• What needs to be done: The answer must be every line of the records below that holds the word "computer".

• Records for this exercise:
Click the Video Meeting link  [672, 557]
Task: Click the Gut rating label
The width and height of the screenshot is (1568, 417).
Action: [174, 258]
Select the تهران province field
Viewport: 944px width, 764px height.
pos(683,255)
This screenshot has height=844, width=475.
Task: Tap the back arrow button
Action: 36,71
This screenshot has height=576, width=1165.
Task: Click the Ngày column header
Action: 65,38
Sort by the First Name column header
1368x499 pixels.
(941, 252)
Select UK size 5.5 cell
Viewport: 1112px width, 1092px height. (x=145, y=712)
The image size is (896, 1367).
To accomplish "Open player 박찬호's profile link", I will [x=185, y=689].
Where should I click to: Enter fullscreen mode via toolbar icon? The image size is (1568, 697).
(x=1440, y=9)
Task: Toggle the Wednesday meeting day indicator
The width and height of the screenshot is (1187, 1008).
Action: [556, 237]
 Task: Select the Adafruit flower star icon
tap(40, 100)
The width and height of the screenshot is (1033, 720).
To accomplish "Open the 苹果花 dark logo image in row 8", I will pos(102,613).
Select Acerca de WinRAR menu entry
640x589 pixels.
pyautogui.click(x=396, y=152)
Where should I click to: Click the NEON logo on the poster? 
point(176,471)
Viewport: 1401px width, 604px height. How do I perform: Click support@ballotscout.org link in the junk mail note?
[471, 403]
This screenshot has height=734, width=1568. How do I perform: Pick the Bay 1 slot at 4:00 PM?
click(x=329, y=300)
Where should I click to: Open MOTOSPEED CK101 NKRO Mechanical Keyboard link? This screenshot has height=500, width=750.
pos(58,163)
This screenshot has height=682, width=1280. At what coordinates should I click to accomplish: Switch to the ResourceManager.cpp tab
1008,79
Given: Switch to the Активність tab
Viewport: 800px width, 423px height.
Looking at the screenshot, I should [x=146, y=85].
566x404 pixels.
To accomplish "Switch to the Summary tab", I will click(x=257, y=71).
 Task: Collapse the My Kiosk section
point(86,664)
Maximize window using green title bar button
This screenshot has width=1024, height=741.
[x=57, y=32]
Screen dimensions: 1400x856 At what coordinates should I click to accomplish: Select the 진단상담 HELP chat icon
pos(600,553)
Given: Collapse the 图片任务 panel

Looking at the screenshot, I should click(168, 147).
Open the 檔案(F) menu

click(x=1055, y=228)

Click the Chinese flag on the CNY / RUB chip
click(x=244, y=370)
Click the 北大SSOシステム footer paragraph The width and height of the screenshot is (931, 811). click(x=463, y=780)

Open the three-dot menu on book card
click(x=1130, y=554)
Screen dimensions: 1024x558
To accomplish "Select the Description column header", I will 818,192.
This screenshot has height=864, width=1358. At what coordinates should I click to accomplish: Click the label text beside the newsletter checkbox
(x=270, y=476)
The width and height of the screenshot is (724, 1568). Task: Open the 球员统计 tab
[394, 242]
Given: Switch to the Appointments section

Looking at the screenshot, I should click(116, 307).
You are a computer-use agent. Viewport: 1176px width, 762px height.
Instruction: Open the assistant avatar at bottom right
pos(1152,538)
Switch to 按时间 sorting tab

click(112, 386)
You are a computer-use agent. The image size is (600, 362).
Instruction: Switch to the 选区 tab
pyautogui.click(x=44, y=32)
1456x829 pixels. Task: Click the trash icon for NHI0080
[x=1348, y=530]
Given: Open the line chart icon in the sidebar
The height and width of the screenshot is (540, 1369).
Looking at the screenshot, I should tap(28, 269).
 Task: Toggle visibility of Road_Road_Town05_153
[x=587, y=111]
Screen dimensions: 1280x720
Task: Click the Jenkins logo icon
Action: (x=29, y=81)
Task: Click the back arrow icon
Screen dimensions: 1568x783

• Response area:
You are a computer-use agent. Viewport: 1176px width, 762px height.
You are a computer-use agent. The image size is (600, 362).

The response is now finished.